Au centre pénitentiaire de Majicavo, les taux de surpopulation carcéral étaient de 247 % au centre de détention et de 200 % dans la maison d’arrêt au moment de la visite des contrôleurs. Avec « 35 % de la population dormant par terre ».

« Largement livrés à eux-mêmes, mal nourris et mal vêtus, les détenus peinent d’autant plus à se percevoir comme sujets de droit qu’ils sont rarement traités comme tels », rapportent les contrôleurs. Ils précisent avoir reçu un « nombre incalculable de témoignages de détenus disant qu’ils n’ont jamais aucune réponse à leurs requêtes, écrites ou orales ». Les détenus « en conçoivent un sentiment d’amertume et d’abandon insuffisamment perçu par les autorités », conclut le document qui livre cinquante recommandations pour l’établissement pénitentiaire.

« L’accès aux soins somatiques est aléatoire et les possibilités de consultations psychiatriques pratiquement nulles », mentionne le document.
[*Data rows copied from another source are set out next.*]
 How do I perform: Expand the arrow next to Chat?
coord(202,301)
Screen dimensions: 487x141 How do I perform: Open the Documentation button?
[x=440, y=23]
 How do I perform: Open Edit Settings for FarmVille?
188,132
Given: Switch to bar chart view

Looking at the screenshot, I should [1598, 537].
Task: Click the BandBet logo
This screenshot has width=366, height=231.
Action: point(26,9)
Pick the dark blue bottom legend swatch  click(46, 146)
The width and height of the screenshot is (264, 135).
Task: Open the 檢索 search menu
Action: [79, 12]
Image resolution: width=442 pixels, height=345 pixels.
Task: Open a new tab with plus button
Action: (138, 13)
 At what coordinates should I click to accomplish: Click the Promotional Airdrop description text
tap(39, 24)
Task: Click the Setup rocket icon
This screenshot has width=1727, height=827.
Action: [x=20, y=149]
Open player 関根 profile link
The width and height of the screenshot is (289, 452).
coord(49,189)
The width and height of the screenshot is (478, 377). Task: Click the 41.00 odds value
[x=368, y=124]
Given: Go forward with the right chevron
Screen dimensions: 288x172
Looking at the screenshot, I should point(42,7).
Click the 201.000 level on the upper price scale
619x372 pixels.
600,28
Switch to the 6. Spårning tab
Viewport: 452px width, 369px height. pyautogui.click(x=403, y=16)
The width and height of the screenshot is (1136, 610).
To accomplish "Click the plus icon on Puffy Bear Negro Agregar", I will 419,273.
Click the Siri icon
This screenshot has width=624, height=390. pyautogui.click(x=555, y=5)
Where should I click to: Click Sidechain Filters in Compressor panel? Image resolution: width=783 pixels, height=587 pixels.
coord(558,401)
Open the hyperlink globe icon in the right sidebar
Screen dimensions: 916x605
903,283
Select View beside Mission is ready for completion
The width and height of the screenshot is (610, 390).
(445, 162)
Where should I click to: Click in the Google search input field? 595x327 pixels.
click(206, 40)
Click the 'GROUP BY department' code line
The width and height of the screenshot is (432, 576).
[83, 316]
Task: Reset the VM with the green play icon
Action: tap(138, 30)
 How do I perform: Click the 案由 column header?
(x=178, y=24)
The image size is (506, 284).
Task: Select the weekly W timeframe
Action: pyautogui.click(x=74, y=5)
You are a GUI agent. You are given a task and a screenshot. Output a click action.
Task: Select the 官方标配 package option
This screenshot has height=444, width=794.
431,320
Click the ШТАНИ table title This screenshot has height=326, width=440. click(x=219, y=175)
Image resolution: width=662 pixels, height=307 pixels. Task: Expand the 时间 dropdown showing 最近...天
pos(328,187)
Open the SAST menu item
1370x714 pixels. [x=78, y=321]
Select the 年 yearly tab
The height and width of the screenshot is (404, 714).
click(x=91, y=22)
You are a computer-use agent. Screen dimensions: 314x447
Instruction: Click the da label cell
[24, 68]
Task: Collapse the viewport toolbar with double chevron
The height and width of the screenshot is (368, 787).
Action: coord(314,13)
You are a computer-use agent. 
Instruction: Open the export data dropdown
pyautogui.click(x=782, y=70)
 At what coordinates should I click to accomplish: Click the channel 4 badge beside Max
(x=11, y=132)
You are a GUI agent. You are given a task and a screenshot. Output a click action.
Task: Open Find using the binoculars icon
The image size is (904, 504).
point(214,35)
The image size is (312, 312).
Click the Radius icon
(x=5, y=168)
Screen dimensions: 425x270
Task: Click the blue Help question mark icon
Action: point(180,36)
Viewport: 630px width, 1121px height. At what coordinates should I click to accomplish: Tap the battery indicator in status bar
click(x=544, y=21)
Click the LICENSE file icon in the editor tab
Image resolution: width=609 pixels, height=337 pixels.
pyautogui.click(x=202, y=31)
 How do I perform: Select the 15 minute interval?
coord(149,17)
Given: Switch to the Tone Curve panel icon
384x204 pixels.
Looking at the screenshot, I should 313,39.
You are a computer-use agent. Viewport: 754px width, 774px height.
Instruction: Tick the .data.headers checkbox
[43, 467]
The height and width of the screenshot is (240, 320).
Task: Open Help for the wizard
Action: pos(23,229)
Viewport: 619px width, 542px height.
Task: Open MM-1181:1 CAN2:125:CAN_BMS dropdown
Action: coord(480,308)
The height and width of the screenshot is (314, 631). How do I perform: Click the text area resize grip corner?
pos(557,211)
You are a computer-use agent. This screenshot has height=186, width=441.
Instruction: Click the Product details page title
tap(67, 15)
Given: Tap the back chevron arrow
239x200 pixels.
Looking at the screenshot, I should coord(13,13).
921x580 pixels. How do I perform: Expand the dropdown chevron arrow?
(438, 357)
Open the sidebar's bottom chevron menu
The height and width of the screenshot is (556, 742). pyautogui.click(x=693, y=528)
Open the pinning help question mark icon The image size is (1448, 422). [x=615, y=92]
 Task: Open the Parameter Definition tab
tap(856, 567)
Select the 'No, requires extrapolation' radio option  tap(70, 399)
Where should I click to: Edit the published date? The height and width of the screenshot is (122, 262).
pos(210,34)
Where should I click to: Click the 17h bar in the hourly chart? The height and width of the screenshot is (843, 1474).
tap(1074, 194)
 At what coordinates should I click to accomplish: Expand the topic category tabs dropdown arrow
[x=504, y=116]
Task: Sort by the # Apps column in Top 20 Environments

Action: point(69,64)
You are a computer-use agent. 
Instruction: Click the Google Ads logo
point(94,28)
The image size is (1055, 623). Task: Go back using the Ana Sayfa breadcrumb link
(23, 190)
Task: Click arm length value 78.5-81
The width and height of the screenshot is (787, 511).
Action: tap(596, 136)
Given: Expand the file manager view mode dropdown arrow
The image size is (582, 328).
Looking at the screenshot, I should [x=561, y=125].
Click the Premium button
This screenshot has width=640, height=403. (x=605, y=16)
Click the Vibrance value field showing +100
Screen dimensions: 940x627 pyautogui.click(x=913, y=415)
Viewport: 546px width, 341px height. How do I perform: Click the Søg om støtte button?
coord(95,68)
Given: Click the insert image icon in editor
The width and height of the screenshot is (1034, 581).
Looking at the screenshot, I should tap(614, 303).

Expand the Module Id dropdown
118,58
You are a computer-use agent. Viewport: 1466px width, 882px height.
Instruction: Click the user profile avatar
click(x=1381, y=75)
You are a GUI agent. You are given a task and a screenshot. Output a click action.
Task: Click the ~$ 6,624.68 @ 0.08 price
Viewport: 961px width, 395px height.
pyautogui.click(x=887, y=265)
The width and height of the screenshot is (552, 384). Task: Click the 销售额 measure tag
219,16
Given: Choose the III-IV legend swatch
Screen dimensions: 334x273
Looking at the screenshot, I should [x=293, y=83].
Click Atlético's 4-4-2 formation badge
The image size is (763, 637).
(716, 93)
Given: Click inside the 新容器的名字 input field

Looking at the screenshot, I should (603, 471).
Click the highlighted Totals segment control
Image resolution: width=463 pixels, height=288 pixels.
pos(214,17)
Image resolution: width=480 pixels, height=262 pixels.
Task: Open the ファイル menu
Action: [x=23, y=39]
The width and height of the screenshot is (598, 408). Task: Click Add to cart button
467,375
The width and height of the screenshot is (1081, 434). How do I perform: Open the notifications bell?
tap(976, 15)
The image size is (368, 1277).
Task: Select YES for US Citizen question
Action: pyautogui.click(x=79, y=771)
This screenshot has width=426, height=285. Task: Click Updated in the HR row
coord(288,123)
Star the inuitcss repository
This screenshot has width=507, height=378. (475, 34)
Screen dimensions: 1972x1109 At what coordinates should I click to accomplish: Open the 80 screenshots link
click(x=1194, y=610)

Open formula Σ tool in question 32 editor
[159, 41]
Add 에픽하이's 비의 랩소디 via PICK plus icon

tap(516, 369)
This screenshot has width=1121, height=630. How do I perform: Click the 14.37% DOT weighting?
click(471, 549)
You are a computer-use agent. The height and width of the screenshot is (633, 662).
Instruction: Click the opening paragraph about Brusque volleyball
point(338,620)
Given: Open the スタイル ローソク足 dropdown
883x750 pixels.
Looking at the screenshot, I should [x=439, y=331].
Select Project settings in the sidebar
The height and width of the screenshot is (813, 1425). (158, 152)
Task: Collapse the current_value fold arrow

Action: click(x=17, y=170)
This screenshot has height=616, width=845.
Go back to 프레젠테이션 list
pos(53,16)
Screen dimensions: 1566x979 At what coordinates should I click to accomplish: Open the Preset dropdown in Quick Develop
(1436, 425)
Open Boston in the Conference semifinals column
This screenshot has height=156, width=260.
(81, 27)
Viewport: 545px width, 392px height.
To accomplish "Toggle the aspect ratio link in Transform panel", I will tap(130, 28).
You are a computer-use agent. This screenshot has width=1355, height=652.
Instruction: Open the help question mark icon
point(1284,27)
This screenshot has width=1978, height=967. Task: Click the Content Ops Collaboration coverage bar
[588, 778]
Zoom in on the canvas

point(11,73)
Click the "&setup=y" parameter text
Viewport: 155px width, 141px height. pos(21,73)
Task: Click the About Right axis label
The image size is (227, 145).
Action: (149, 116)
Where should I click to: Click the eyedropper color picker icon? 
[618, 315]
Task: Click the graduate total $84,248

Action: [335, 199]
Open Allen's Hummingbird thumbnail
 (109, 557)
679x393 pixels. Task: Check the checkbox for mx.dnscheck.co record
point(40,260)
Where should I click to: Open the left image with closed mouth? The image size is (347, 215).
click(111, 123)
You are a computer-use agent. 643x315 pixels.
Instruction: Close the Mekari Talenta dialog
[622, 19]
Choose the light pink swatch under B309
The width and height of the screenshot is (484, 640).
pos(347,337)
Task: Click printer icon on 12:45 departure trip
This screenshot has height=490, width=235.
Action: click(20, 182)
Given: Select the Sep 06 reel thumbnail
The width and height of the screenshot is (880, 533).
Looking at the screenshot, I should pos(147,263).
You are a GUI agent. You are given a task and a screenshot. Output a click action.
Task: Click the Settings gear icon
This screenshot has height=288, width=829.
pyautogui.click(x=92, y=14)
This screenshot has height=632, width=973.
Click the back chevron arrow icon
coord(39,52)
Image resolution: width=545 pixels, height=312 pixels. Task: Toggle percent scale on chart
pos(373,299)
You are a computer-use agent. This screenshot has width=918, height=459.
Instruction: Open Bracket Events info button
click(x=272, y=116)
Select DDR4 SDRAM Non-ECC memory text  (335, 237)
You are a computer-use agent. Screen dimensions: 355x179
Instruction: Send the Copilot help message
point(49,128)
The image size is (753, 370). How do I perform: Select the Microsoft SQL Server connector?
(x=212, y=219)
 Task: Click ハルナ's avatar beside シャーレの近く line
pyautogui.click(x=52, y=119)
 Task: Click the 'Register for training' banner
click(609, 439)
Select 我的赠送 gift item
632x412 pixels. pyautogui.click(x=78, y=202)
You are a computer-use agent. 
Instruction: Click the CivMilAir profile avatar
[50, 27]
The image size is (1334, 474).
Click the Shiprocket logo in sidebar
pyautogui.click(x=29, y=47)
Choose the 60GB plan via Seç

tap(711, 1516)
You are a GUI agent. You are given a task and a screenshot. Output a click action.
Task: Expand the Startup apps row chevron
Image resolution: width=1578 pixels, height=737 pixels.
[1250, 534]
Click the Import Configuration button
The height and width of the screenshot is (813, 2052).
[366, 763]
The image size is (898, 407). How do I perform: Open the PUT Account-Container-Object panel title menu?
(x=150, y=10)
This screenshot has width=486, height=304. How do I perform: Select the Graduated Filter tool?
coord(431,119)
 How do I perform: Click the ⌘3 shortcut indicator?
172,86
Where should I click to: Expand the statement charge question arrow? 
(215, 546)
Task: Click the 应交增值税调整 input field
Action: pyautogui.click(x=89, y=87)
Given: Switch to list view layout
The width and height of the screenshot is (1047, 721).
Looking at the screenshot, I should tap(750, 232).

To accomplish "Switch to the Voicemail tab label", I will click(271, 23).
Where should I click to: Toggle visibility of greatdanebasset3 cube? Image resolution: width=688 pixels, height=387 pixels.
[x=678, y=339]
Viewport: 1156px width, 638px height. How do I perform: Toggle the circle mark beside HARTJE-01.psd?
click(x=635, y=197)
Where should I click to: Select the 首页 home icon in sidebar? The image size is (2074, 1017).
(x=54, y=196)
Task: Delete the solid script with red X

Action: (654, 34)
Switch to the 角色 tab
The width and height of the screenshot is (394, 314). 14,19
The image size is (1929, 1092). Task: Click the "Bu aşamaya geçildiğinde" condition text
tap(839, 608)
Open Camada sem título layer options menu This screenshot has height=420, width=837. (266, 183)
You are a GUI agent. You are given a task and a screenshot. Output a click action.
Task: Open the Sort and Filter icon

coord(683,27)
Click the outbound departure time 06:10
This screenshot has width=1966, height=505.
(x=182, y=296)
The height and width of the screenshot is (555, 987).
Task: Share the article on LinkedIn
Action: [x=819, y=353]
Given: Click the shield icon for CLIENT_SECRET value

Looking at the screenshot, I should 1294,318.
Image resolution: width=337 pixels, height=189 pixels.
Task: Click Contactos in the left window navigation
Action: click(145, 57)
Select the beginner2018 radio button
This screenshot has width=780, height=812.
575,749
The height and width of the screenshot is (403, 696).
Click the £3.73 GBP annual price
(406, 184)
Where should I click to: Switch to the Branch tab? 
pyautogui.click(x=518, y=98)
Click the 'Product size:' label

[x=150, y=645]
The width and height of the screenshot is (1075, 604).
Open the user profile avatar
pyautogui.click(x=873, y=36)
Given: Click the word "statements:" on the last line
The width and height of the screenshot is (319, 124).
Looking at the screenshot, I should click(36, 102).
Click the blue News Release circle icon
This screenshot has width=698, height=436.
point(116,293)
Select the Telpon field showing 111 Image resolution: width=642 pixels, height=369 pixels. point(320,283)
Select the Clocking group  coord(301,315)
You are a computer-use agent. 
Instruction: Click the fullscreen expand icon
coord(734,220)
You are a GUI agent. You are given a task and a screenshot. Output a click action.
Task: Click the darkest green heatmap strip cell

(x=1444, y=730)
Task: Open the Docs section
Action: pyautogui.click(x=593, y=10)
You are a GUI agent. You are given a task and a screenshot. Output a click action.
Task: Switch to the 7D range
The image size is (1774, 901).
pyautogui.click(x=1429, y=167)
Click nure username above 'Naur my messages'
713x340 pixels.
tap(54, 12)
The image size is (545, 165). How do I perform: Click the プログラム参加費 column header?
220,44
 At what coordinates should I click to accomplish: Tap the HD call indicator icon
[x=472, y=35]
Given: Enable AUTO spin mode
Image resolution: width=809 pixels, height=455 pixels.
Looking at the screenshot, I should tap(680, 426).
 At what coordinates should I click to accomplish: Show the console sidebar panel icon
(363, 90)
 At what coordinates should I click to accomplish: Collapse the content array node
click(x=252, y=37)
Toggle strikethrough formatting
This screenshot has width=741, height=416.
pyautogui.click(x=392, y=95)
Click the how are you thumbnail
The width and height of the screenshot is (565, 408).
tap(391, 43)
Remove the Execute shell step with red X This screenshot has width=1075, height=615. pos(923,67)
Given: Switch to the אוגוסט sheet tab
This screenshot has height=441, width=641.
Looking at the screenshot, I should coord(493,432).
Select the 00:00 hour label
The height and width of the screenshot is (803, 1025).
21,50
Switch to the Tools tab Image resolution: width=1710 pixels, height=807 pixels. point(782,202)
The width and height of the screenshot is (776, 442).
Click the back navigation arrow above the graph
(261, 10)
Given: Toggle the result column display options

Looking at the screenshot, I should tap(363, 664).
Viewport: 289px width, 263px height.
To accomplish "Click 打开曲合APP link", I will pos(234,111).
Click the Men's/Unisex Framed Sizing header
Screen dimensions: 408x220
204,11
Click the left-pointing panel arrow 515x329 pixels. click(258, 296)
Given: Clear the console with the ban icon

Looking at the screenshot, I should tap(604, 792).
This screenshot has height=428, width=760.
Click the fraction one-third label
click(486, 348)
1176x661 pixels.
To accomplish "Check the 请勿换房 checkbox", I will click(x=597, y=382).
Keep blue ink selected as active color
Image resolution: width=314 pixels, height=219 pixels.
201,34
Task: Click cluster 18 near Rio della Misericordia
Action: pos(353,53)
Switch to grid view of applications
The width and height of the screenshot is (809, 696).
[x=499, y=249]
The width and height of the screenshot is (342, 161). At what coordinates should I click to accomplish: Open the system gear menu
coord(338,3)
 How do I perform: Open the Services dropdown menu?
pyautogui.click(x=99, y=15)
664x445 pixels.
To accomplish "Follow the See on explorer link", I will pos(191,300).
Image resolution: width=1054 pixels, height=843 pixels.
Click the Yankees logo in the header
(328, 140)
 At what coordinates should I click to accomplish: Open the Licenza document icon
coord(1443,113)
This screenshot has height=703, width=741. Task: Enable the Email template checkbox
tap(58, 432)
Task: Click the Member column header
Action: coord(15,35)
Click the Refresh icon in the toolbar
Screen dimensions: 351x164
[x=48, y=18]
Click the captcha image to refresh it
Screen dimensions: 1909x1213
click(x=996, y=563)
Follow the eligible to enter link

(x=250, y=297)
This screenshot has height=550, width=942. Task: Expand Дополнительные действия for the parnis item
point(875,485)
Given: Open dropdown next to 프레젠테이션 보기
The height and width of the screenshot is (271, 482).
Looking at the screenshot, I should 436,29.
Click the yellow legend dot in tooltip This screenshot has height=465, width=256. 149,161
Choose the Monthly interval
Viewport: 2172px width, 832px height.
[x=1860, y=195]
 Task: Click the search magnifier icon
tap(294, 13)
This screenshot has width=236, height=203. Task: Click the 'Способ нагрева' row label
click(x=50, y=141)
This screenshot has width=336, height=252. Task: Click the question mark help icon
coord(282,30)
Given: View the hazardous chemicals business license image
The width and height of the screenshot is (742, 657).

Enfin, si les mineurs « sont pris en charge par des surveillants volontaires », l’intervention de la protection judiciaire de la jeunesse est jugée « erratique ».

« Persistance de pratiques particulièrement graves »

Au centre de rétention administrative de Pamandzi, dans les locaux de rétention administrative de Petite, les constats de la CGLPL sont encore plus « alarmants » qu’en 2016. Le rapport fustige « la persistance de pratiques particulièrement graves, telles que le rattachement purement fictif d’enfants à des adultes non apparentés dans le seul but de les éloigner. » Le 25 juin 2020, la France avait été condamnée par la Cour européenne des droits de l’homme (CEDH) pour ce type de faits.

La CGLPL mentionne les nombreux cas de personnes « épuisées par la périlleuse traversée en kwassa-kwassa » qui sont placés dans un « local de tri sanitaire », soit « deux espaces grillagés évoquant des cages ». Un « lieu insalubre », sans accès à aucun point d’eau, avec un seul WC et où « l’odeur qui y régnait au moment du contrôle était nauséabonde ». Le rapport revient aussi sur les situations de « nombreuses personnes se prévalant de la qualité de parent d’enfant français et disposant des pièces d’identité françaises de leurs enfants » mais qui sont malgré tout éloignées. Ce qui laisse les enfants « sans document d’identité et souvent isolés à Mayotte ».

Au centre hospitalier de Mayotte, « la prise en charge des personnes hospitalisées sans leur consentement en psychiatrie s’est encore dégradée ». En tout, Mayotte compte dix lits d’hospitalisation dans cette spécialité pour plus de 321 000 habitants. Il n’existe aucun lit d’hospitalisation complète en pédopsychiatrie. Le rapport précise aussi que les conditions de séjour sont « matériellement indignes » et qu’elles « ne respectent ni la sécurité ni la vie privée des patients ».

Après ces contrôles, seul le ministre de la Justice, Didier Migaud a renvoyé ses « observations ». Le garde des Sceaux précise qu’une « politique volontariste de désencombrement » du centre pénitentiaire est menée, avec des transferts de détenus vers La Réunion ou l’Hexagone. Didier Migaud rappelle que la création d’un second établissement a été annoncée en mars 2022 prévus pour 400 places et que les recherches d’un terrain « sont en cours ».